Hej,
Inwestuję na GPW jako osoba fizyczna, do pewnych celów potrzebuję mieć na zaświadczeniu z US duży przychód, rzędu ponad 1mln zł. Chcę to osiągnąć przy pomocy GPW, jednak oczywiście jak najmniejszym kosztem. Najlepszy pomysł, który przychodzi mi do głowy:
kupuję kontrakt(y) terminowe na WIG20 za 2tys. z kawałkiem -> do przychodu wlicza mi się 2tys. z kawałkiem * dzwignia(10) = ponad 20tys. Calkiem niezle. Jednak minusy są takie:
(1) Trzeba zrobić transakcję na ok. 50 kontraktach, żeby osiągnąć ponad 1mln przychodu, trzeba poświęcić trochę czasu, ślęczenia przed monitorem, (a czas to pieniądz ;) )
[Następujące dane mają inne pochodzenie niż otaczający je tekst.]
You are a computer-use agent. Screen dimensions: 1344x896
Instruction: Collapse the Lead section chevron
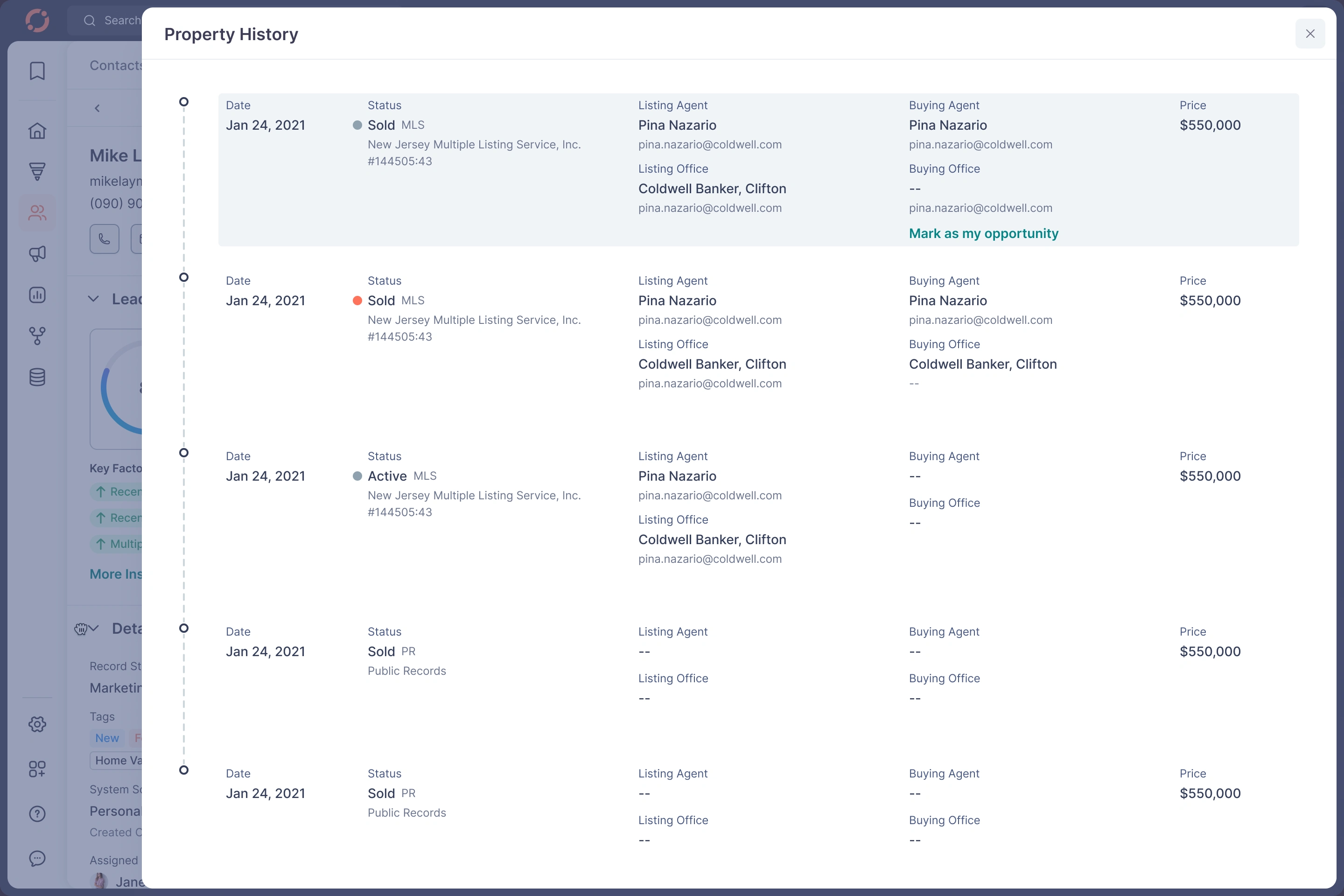tap(93, 298)
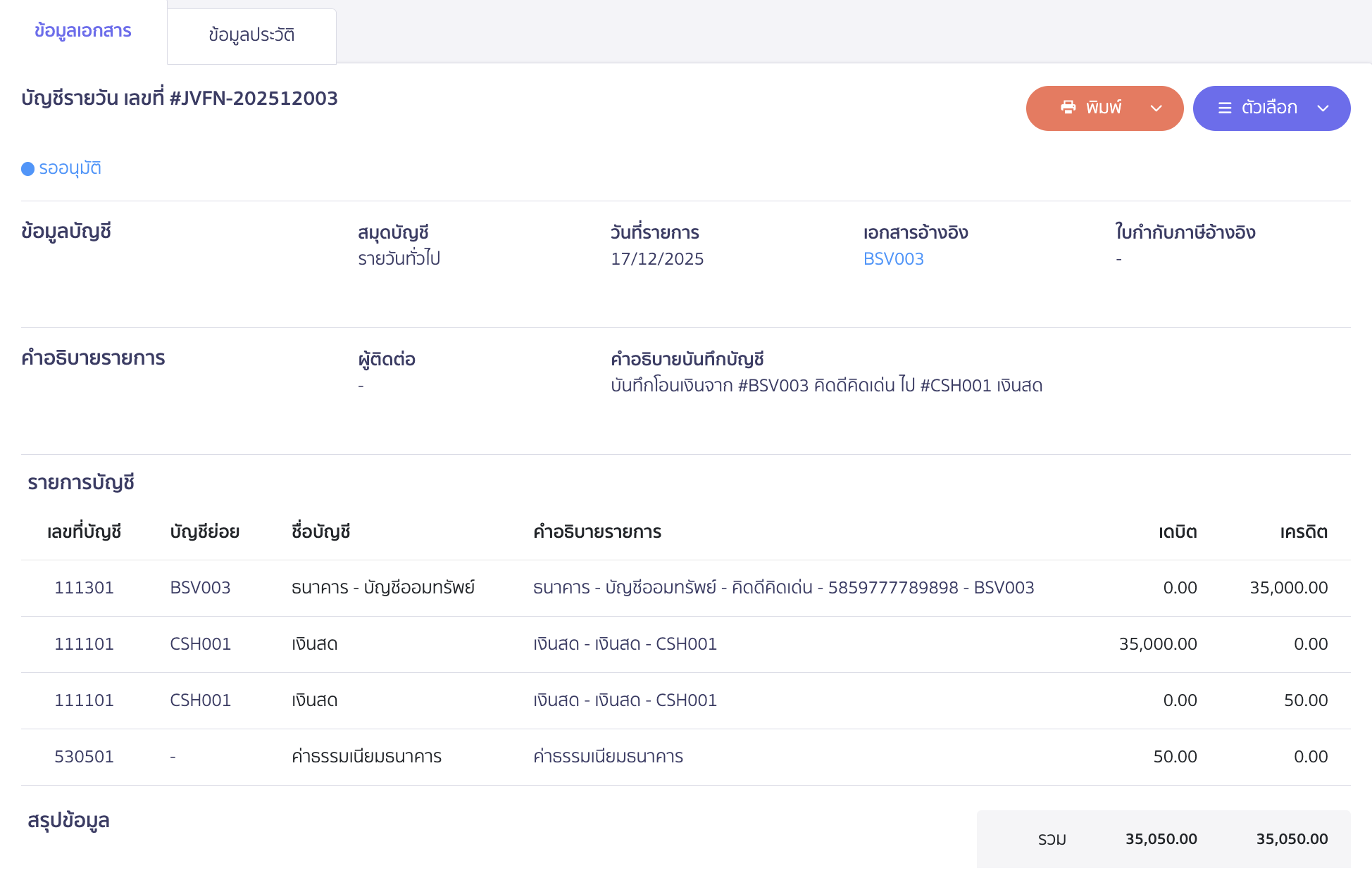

(2) Minimalna prowizja, jaką potrafię osiągnąć za kupno/sprzedaż to 7zł. 50*7*2 = 700zł, może to nie wiele, jednak jak by nie patrzeć są to pieniądze wyrzucone w błoto.
(3) Kupując kontrakt załóżmy za 2500 pkt, ciężko jest od razu sprzedać go po takiej samej cenie, trzeba albo zapłacić ten dodatkowy punkt prowizji (w sensie sprzedać za 2501), albo poczekać chwilę, aż cena spadnie o 1pkt. Jednak tutaj dochodzi dodatkowy czas(koszt), cena może też nie spaść o ten 1 punkt i tu dochodzi dodaktowy koszt kilku punktów.
Oczywiście mogę zminimalizować prowizję, czekając aż cena spadnie te 2 punkty, ale tutaj dochodzi znowu czas, a także ryzyko, że nie spadnie tylko wzrośnie, tak czy siak koszt się zwiększa.
Cel jest taki: zrobić jak największy przychód na giełdzie (> 1mln zł) w jak najkrótszym czasie.
Macie jakieś pomysły? Liczę na Waszą inwencję.
P. S. Jeśli kupię akcje za 1000zł i sprzedam za 1000zł to do przychodu liczy mi się 1000zł, czy 2000zł?